Frais de notaire, succession, donation : les droits de mutation s’invitent à chaque changement de propriétaire et alourdissent la note. Qui paie quoi en 2025 et comment se calcule cette taxe souvent méconnue ?
Lorsqu’on signe pour une maison ou un appartement, la surprise vient souvent moins du prix que des fameux frais de notaire. Une grande partie de cette addition correspond en réalité aux droits de mutation, des taxes que l’on paie au moment où un bien change de propriétaire. Avec la hausse possible des taux depuis 2025, la question de leur calcul devient encore plus sensible.
Ces droits ne concernent pas que l’achat d’un logement : ventes, donations, héritages ou encore apports en société y sont soumis. Autrement dit, presque chaque grande étape de la vie patrimoniale déclenche ce passage obligé devant le fisc. Encore faut-il comprendre comment ces sommes sont calculées.
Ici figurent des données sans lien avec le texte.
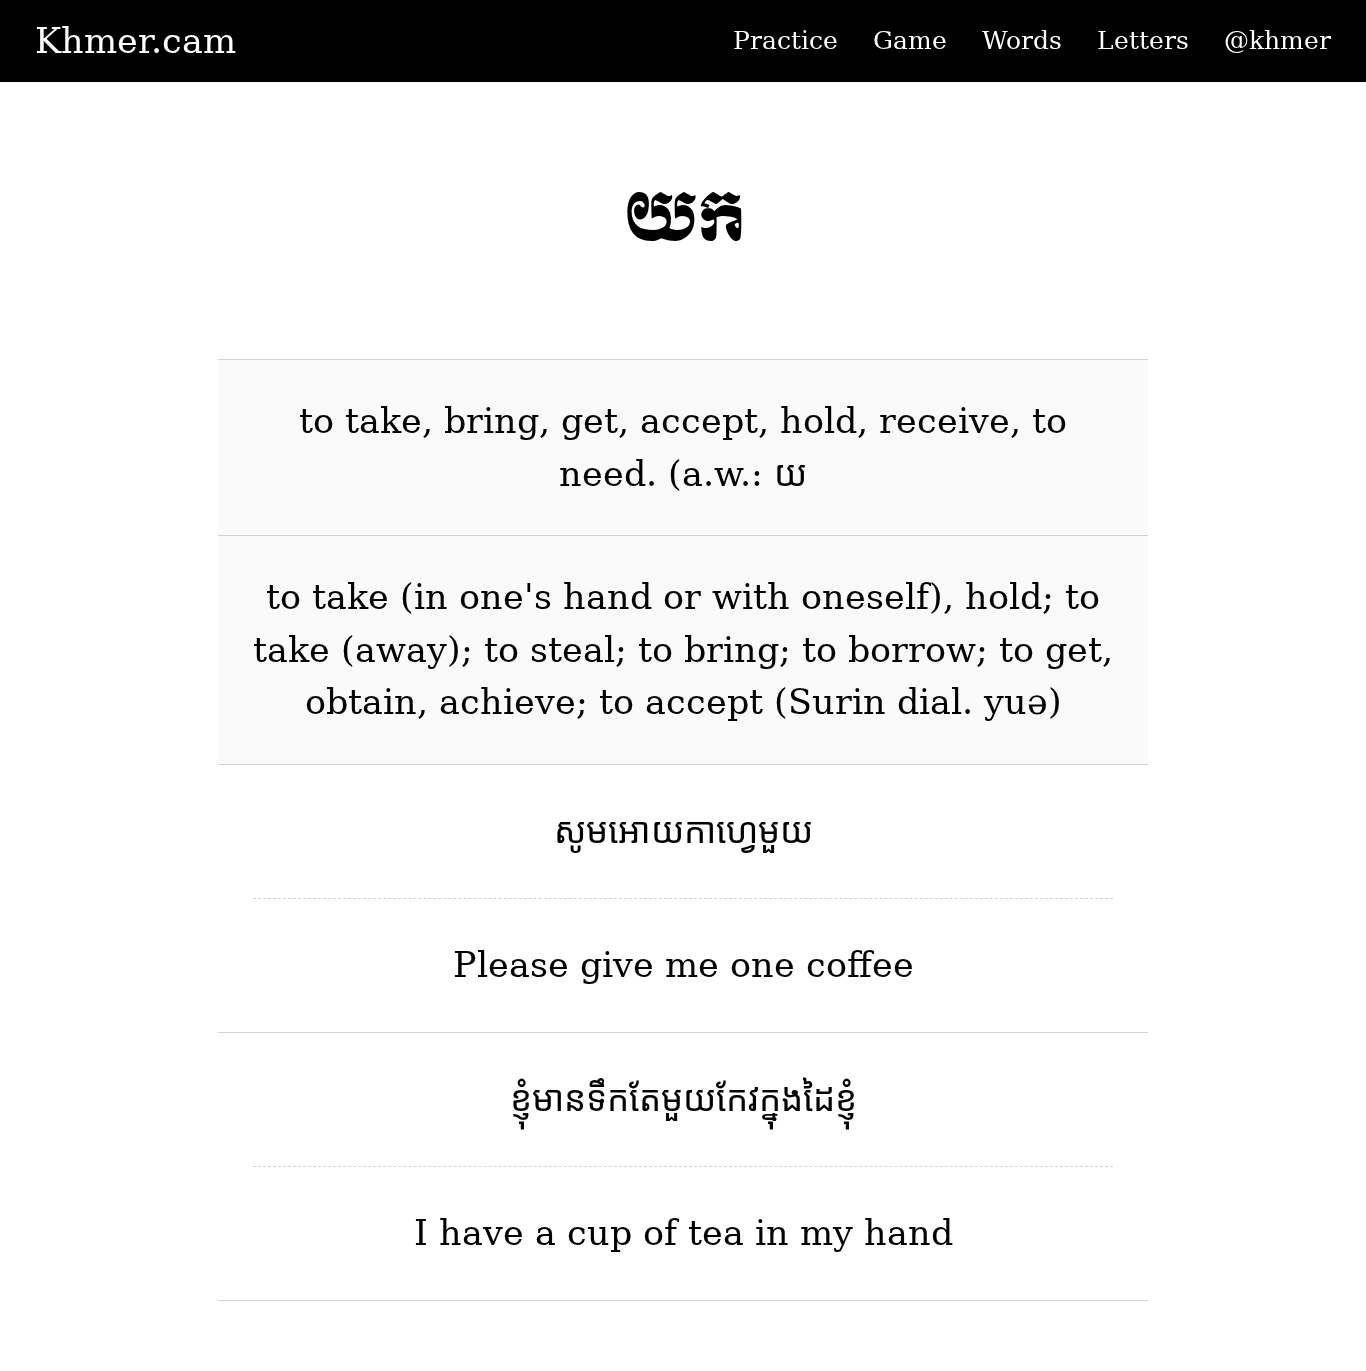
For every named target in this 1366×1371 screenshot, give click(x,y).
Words (1022, 40)
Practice (785, 40)
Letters (1143, 40)
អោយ (646, 831)
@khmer (1277, 40)
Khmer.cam (135, 41)
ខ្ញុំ (521, 1099)
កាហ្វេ (721, 831)
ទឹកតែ (623, 1099)
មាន (559, 1099)
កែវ (737, 1099)
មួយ (785, 831)
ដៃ (819, 1099)
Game (910, 40)
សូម (581, 831)
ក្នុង (781, 1099)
Les droits de mutation, parfois appelés « frais de mutation », sont des taxes perçues par l’État et les collectivités locales lors du transfert de propriété d’un bien immobilier ou d’un patrimoine. Ils financent notamment départements et communes. On distingue deux grandes catégories : les droits de mutation à titre onéreux (DMTO), dus lors d’un achat ou d’une vente, et les droits de mutation à titre gratuit, applicables aux transmissions sans paiement direct comme la succession ou la donation.
Ces droits deviennent exigibles dès qu’il y a changement de propriétaire, dans plusieurs situations fréquentes :
Pour un achat, les DMTO sont dus par l’acquéreur au moment de la signature de l’acte authentique chez le notaire. Dans une succession ou une donation, chaque héritier ou donataire paie des droits de mutation à titre gratuit sur la part nette qu’il reçoit. Le notaire sert d’intermediaire : il calcule le montant, collecte les fonds puis les reverse au Trésor public et aux collectivités concernées.
Pour les droits de mutation à titre onéreux, la base taxable est en principe le prix de vente indiqué dans l’acte, éventuellement augmenté de certaines sommes dues au vendeur. Sur cette base, on applique plusieurs taxes : une taxe départementale (3,80 % pouvant aller jusqu’à 5 % depuis la loi de finances 2025), une taxe communale additionnelle de 1,20 %, et des frais d’assiette et de recouvrement de 2,37 % calculés sur la seule taxe départementale. Dans les départements ayant porté le taux à 5 %, le total des DMTO approche 5,80 % du prix de vente pour la vente d’un immeuble.
Des taux réduits existent : environ 0,75 % du prix lorsque l’opération est soumise à la TVA sur le prix total, par exemple pour un logement neuf vendu en VEFA ou cédé moins de cinq ans après son achèvement. Un taux réduit s’applique aussi quand l’acquéreur s’engage à revendre le bien dans un délai de cinq ans ; si cet engagement n’est pas respecté, il doit alors acquitter le complément de droits au taux normal. À côté de ces règles, l’administration dispose d’un droit de requalification : en cas de prix manifestement sous-évalué, les droits sont recalculés sur la valeur réelle du bien, avec redressement à la clé.
Les DMTO peuvent continuer à grimper en 2026, car la loi de finances 2025 autorise les départements à relever leur taxe jusqu’à 5 % du prix de vente pour les actes conclus entre le 1er avril 2025 et le 31 mars 2028. Chaque conseil départemental décide, ce qui explique des écarts d’un territoire à l’autre. Les primo-accédants qui achètent leur résidence principale sont exclus de cette hausse et certains départements peuvent même voter un taux réduit ou une exonération, sous condition de conserver le bien en résidence principale pendant au moins cinq ans.
Pour les droits de mutation à titre gratuit, le calcul suit plusieurs étapes : détermination de l’actif net taxable (valeur des biens diminuée des dettes et charges), application d’un abattement lié au lien de parenté, puis utilisation d’un barème progressif dont les taux montent avec le montant transmis, jusqu’à 55 % ou 60 % pour les transmissions lointaines ou sans lien familial. Certaines opérations profitent de dispositifs d’allègement, comme les transmissions d’entreprises avec pacte Dutreil, les biens professionnels ou encore les dons familiaux d’argent pouvant être exonérés jusqu’à 100 000 euros par donateur jusqu’au 31 décembre 2026 lorsqu’ils financent un logement neuf ou des travaux de rénovation énergétique. D’autres stratégies, comme l’assurance-vie, la détention via une SCI ou le démembrement de propriété, sont souvent utilisées pour anticiper la transmision et limiter l’empreinte fiscale.